▶ [Problem description]: Return only the lines of the listing below that run from the line with "Click the アドインを取得" through the line with "Screen dimensions: 1080x688", both ends included, exactly as written.
(Information given Opens)
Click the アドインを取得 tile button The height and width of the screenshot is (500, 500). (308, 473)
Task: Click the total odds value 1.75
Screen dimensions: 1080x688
(Information given Closes)
(Information given Opens)
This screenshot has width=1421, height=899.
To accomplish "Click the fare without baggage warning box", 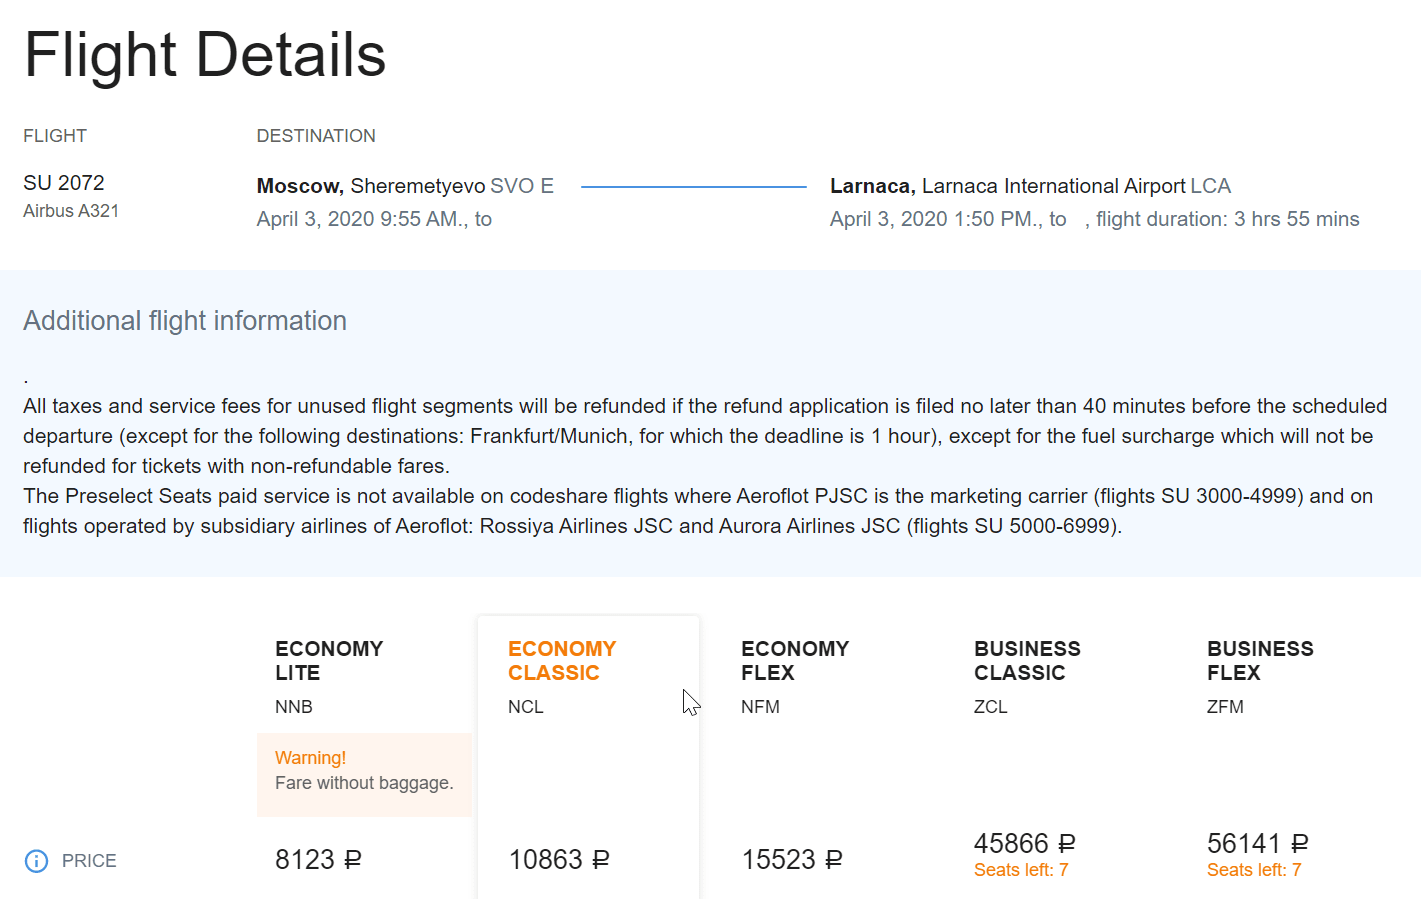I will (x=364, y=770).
(Information given Closes)
▶ [Response to this exercise]:
Click the アドインを取得 tile button The height and width of the screenshot is (500, 500). (308, 473)
Task: Click the total odds value 1.75
Screen dimensions: 1080x688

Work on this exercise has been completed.